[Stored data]
──────────────────────────────

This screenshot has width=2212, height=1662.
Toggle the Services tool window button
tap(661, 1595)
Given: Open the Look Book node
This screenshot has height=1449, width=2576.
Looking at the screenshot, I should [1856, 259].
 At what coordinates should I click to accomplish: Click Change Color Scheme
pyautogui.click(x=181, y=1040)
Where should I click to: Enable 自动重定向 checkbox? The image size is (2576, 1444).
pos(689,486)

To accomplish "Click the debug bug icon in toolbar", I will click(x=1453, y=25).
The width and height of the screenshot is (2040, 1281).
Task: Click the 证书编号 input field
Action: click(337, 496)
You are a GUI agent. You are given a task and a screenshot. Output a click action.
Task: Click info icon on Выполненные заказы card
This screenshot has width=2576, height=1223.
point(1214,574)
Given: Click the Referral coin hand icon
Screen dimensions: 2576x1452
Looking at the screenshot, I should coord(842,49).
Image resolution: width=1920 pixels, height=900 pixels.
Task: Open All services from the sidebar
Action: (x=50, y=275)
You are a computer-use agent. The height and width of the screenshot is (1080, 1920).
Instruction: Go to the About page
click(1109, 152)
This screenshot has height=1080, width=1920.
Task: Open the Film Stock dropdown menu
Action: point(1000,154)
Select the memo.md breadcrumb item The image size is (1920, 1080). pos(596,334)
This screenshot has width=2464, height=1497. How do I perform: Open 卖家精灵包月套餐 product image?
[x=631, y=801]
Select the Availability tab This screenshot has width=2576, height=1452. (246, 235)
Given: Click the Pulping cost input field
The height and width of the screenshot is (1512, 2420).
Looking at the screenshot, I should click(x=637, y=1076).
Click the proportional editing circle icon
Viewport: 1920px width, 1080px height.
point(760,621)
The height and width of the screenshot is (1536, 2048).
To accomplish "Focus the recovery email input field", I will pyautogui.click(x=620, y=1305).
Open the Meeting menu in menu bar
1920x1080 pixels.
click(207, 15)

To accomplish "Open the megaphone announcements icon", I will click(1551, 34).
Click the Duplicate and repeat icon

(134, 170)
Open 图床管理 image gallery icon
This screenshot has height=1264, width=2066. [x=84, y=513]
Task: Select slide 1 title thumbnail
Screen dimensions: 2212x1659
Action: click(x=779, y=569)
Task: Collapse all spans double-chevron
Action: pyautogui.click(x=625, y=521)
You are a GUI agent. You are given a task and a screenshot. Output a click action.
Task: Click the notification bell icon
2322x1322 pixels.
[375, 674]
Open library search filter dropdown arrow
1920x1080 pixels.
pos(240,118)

──────────────────────────────

Give back the data exactly.

This screenshot has width=2212, height=1662.
Toggle the Services tool window button
tap(661, 1595)
Given: Open the Look Book node
This screenshot has height=1449, width=2576.
Looking at the screenshot, I should [1856, 259].
 At what coordinates should I click to accomplish: Click Change Color Scheme
pyautogui.click(x=181, y=1040)
Where should I click to: Enable 自动重定向 checkbox? The image size is (2576, 1444).
pos(689,486)

To accomplish "Click the debug bug icon in toolbar", I will click(x=1453, y=25).
The width and height of the screenshot is (2040, 1281).
Task: Click the 证书编号 input field
Action: click(337, 496)
You are a GUI agent. You are given a task and a screenshot. Output a click action.
Task: Click info icon on Выполненные заказы card
This screenshot has width=2576, height=1223.
point(1214,574)
Given: Click the Referral coin hand icon
Screen dimensions: 2576x1452
Looking at the screenshot, I should coord(842,49).
Image resolution: width=1920 pixels, height=900 pixels.
Task: Open All services from the sidebar
Action: (x=50, y=275)
You are a computer-use agent. The height and width of the screenshot is (1080, 1920).
Instruction: Go to the About page
click(1109, 152)
This screenshot has height=1080, width=1920.
Task: Open the Film Stock dropdown menu
Action: point(1000,154)
Select the memo.md breadcrumb item The image size is (1920, 1080). pos(596,334)
This screenshot has width=2464, height=1497. How do I perform: Open 卖家精灵包月套餐 product image?
[x=631, y=801]
Select the Availability tab This screenshot has width=2576, height=1452. (246, 235)
Given: Click the Pulping cost input field
The height and width of the screenshot is (1512, 2420).
Looking at the screenshot, I should click(x=637, y=1076).
Click the proportional editing circle icon
Viewport: 1920px width, 1080px height.
point(760,621)
The height and width of the screenshot is (1536, 2048).
To accomplish "Focus the recovery email input field", I will pyautogui.click(x=620, y=1305).
Open the Meeting menu in menu bar
1920x1080 pixels.
click(207, 15)

To accomplish "Open the megaphone announcements icon", I will click(1551, 34).
Click the Duplicate and repeat icon

(134, 170)
Open 图床管理 image gallery icon
This screenshot has height=1264, width=2066. [x=84, y=513]
Task: Select slide 1 title thumbnail
Screen dimensions: 2212x1659
Action: click(x=779, y=569)
Task: Collapse all spans double-chevron
Action: pyautogui.click(x=625, y=521)
You are a GUI agent. You are given a task and a screenshot. Output a click action.
Task: Click the notification bell icon
2322x1322 pixels.
[375, 674]
Open library search filter dropdown arrow
1920x1080 pixels.
pos(240,118)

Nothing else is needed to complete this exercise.